Dinitz: I would like to add one observation to what the Prime Minister has said. If the Prime Minister is in a position to present to the Cabinet a comprehensive plan for all three countries approval would be easier. To get approval for only Jordan and Egypt would be very difficult indeed since in this case the Cabinet would regard Syria–PLO as a continuing threat.

The Secretary: We should understand that if the Jordan–Egypt option should be pursued all kinds of possibilities open up. For example, the Syrians might be separated from the Soviets. In any case, we can discuss the details of the agreed conceptual approach when we meet again on the West Coast. Mr. President, I must excuse myself now in order to proceed to the Hill where I am scheduled to be tormented by Senator Clark.

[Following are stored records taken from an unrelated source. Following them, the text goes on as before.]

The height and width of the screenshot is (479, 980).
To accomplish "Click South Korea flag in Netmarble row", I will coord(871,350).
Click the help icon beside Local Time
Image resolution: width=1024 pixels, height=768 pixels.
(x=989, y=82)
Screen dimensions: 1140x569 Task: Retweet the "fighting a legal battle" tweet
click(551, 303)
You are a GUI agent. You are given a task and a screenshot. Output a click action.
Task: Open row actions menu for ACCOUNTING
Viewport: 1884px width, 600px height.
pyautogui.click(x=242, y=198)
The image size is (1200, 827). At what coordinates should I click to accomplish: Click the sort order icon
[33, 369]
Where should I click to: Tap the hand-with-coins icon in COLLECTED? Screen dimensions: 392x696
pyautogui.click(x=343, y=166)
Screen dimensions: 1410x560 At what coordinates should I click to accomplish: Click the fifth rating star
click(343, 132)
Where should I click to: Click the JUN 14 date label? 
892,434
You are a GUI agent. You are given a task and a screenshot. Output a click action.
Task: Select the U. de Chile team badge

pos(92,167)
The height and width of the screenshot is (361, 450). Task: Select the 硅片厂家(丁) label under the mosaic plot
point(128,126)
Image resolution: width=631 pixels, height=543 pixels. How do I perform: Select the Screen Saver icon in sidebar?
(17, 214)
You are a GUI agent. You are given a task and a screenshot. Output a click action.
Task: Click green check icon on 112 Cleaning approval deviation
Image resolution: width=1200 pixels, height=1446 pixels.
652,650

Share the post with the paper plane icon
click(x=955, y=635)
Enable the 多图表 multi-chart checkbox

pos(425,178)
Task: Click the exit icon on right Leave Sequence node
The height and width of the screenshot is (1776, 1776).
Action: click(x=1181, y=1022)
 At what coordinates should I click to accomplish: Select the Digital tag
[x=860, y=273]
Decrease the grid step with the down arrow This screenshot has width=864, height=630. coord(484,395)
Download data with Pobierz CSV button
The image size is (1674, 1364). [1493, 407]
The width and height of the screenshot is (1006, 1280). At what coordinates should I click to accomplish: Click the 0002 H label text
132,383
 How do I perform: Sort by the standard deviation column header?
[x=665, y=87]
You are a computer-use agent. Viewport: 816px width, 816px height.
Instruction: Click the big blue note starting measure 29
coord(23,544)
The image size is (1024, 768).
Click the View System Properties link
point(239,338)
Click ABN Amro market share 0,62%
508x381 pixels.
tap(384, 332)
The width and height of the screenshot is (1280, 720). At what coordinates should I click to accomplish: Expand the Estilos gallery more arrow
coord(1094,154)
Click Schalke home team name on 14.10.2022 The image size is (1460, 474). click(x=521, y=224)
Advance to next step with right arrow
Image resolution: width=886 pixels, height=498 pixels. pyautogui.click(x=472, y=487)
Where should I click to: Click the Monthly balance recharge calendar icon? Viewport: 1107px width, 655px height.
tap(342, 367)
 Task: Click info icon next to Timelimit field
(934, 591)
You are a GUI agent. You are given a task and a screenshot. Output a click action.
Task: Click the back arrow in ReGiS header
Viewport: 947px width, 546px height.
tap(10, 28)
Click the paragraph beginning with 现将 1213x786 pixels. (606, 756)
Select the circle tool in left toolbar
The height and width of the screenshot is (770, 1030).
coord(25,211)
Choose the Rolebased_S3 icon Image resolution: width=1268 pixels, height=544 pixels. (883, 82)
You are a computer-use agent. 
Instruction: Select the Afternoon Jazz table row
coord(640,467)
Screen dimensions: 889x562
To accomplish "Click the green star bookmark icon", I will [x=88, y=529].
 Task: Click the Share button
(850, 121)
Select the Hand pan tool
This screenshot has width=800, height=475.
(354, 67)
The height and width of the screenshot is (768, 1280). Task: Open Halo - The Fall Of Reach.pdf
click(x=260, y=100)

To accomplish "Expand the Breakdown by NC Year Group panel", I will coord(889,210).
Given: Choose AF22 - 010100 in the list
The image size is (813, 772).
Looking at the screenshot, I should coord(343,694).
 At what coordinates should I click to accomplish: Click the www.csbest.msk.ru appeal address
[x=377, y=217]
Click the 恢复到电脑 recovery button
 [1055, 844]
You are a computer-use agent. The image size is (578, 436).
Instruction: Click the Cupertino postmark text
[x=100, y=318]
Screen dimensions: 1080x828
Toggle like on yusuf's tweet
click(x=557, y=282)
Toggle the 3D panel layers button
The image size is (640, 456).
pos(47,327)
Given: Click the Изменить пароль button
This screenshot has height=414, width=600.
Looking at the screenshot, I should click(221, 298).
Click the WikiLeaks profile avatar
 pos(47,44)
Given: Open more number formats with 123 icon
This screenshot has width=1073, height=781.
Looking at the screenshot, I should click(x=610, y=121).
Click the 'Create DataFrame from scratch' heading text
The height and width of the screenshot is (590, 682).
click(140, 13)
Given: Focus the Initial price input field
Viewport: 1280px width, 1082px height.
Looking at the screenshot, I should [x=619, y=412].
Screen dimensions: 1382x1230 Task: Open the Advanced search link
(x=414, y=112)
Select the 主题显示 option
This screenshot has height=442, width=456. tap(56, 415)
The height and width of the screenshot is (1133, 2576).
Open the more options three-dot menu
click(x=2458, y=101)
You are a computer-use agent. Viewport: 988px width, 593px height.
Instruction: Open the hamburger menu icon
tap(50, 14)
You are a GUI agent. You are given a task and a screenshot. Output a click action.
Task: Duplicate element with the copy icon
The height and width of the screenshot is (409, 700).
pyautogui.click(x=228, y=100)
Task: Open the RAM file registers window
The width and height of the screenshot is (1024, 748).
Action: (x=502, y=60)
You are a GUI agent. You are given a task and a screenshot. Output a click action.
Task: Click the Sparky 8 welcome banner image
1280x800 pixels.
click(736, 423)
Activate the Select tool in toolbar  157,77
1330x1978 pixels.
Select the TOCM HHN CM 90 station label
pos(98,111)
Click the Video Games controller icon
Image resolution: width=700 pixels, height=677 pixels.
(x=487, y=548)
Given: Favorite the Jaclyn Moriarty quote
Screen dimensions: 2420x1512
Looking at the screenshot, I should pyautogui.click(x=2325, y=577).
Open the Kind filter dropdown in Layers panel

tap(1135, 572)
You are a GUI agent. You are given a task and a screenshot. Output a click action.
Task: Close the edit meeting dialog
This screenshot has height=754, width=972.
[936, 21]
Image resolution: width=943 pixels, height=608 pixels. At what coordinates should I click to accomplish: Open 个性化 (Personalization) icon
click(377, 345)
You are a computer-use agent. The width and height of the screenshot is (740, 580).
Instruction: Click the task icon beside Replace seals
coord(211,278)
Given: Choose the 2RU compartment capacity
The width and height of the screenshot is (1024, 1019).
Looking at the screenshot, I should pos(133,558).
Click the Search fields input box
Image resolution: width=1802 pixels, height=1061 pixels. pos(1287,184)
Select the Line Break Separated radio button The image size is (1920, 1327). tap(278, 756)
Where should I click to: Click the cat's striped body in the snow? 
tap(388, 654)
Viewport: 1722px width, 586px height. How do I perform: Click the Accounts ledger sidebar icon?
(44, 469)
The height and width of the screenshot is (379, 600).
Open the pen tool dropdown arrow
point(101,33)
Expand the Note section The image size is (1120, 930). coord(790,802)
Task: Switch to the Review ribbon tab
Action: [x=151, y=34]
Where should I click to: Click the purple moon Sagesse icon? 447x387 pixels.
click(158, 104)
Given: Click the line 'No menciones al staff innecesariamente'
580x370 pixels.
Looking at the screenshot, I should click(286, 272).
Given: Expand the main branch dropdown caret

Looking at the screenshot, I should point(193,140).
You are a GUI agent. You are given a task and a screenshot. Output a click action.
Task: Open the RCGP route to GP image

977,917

Rabin: I am also scheduled to appear on the Hill before the Senate Appropriations Committee.

The Secretary: I am sure that you will be treated better than I.

Rabin: Before leaving, Mr. President, I would like again to thank you for the list of weapons which was handed me by General Scowcroft after our first meeting. I think you should know, however, that in my [Page 917] meeting last night with the Secretary of Defense I was not able to pinpoint dates of delivery. I do hope that you will do what you can to alleviate this problem.

The President: I am sure there is no serious problem in regard to delivery dates, and Mr. Scowcroft will discuss the issue with the Defense Department.

The Secretary: Perhaps Mr. President, I can bring final information on delivery dates to the Prime Minister in Los Angeles.

  1. Source: National Archives, RG 59, Records of Henry Kissinger, 1973–77, Box 16, Nodis Memcons, January 1976, Folder 3. Secret; Nodis. Drafted by Toon. According to the President’s Daily Diary, the meeting was held in the Oval Office at the White House where Rabin and his party joined the President, Kissinger, and Scowcroft at 9:50 a.m. (Ford Library, Staff Secretary’s Office Files)
  2. No memorandum of conversation has been found.